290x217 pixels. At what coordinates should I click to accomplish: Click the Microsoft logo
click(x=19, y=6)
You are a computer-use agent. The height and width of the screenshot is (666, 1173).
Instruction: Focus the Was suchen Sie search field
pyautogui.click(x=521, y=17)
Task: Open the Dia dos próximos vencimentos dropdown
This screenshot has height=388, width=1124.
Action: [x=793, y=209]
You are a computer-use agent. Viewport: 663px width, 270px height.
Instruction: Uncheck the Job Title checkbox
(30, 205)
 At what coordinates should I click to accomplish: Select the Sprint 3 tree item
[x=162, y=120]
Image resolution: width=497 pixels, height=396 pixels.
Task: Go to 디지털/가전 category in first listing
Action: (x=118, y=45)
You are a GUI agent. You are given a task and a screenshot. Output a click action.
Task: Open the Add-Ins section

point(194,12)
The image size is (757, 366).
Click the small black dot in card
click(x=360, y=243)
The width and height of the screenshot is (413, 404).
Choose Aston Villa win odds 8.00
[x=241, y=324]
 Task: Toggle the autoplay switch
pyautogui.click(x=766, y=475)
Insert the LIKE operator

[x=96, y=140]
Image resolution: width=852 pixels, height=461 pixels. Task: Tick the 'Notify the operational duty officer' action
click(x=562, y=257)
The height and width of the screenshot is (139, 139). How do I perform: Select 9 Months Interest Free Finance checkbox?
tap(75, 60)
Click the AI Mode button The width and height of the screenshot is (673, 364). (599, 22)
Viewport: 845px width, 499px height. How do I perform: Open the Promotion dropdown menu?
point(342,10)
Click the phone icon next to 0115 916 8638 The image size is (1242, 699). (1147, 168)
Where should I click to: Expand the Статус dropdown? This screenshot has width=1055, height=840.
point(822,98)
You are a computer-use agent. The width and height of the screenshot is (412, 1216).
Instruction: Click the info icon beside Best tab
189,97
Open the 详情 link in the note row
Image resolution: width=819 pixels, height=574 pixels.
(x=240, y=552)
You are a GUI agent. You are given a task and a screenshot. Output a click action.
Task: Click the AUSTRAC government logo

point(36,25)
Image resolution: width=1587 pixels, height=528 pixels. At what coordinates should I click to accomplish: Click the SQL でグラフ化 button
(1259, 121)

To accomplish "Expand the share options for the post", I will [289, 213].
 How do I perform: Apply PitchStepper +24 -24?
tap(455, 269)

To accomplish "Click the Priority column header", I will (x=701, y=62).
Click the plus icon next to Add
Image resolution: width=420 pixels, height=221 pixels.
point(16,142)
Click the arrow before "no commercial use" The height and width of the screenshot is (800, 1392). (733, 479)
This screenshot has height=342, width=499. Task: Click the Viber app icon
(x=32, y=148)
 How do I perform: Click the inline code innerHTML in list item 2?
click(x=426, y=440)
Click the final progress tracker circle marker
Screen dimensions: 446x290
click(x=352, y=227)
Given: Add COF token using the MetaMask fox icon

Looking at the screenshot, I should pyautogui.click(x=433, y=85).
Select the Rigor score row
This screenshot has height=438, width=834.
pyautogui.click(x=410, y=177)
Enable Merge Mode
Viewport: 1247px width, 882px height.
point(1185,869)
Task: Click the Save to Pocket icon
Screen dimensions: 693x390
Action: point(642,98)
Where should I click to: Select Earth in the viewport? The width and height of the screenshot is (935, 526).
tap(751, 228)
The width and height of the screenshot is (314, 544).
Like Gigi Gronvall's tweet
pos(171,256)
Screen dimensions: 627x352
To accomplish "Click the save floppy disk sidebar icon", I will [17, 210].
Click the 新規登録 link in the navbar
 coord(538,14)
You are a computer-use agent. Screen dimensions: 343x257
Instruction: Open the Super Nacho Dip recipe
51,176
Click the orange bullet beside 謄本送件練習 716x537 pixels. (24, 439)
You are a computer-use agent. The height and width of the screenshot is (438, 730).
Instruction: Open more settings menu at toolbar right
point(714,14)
........
* [EXERCISE REQUIREMENTS] Output the complete set of records word for word.

* [EXPECTED OUTPUT]
290x217 pixels. At what coordinates should I click to accomplish: Click the Microsoft logo
click(x=19, y=6)
You are a computer-use agent. The height and width of the screenshot is (666, 1173).
Instruction: Focus the Was suchen Sie search field
pyautogui.click(x=521, y=17)
Task: Open the Dia dos próximos vencimentos dropdown
This screenshot has height=388, width=1124.
Action: [x=793, y=209]
You are a computer-use agent. Viewport: 663px width, 270px height.
Instruction: Uncheck the Job Title checkbox
(30, 205)
 At what coordinates should I click to accomplish: Select the Sprint 3 tree item
[x=162, y=120]
Image resolution: width=497 pixels, height=396 pixels.
Task: Go to 디지털/가전 category in first listing
Action: (x=118, y=45)
You are a GUI agent. You are given a task and a screenshot. Output a click action.
Task: Open the Add-Ins section

point(194,12)
The image size is (757, 366).
Click the small black dot in card
click(x=360, y=243)
The width and height of the screenshot is (413, 404).
Choose Aston Villa win odds 8.00
[x=241, y=324]
 Task: Toggle the autoplay switch
pyautogui.click(x=766, y=475)
Insert the LIKE operator

[x=96, y=140]
Image resolution: width=852 pixels, height=461 pixels. Task: Tick the 'Notify the operational duty officer' action
click(x=562, y=257)
The height and width of the screenshot is (139, 139). How do I perform: Select 9 Months Interest Free Finance checkbox?
tap(75, 60)
Click the AI Mode button The width and height of the screenshot is (673, 364). (599, 22)
Viewport: 845px width, 499px height. How do I perform: Open the Promotion dropdown menu?
point(342,10)
Click the phone icon next to 0115 916 8638 The image size is (1242, 699). (1147, 168)
Where should I click to: Expand the Статус dropdown? This screenshot has width=1055, height=840.
point(822,98)
You are a computer-use agent. The width and height of the screenshot is (412, 1216).
Instruction: Click the info icon beside Best tab
189,97
Open the 详情 link in the note row
Image resolution: width=819 pixels, height=574 pixels.
(x=240, y=552)
You are a GUI agent. You are given a task and a screenshot. Output a click action.
Task: Click the AUSTRAC government logo

point(36,25)
Image resolution: width=1587 pixels, height=528 pixels. At what coordinates should I click to accomplish: Click the SQL でグラフ化 button
(1259, 121)

To accomplish "Expand the share options for the post", I will [289, 213].
 How do I perform: Apply PitchStepper +24 -24?
tap(455, 269)

To accomplish "Click the Priority column header", I will (x=701, y=62).
Click the plus icon next to Add
Image resolution: width=420 pixels, height=221 pixels.
point(16,142)
Click the arrow before "no commercial use" The height and width of the screenshot is (800, 1392). (733, 479)
This screenshot has height=342, width=499. Task: Click the Viber app icon
(x=32, y=148)
 How do I perform: Click the inline code innerHTML in list item 2?
click(x=426, y=440)
Click the final progress tracker circle marker
Screen dimensions: 446x290
click(x=352, y=227)
Given: Add COF token using the MetaMask fox icon

Looking at the screenshot, I should pyautogui.click(x=433, y=85).
Select the Rigor score row
This screenshot has height=438, width=834.
pyautogui.click(x=410, y=177)
Enable Merge Mode
Viewport: 1247px width, 882px height.
point(1185,869)
Task: Click the Save to Pocket icon
Screen dimensions: 693x390
Action: point(642,98)
Where should I click to: Select Earth in the viewport? The width and height of the screenshot is (935, 526).
tap(751, 228)
The width and height of the screenshot is (314, 544).
Like Gigi Gronvall's tweet
pos(171,256)
Screen dimensions: 627x352
To accomplish "Click the save floppy disk sidebar icon", I will [17, 210].
Click the 新規登録 link in the navbar
 coord(538,14)
You are a computer-use agent. Screen dimensions: 343x257
Instruction: Open the Super Nacho Dip recipe
51,176
Click the orange bullet beside 謄本送件練習 716x537 pixels. (24, 439)
You are a computer-use agent. The height and width of the screenshot is (438, 730).
Instruction: Open more settings menu at toolbar right
point(714,14)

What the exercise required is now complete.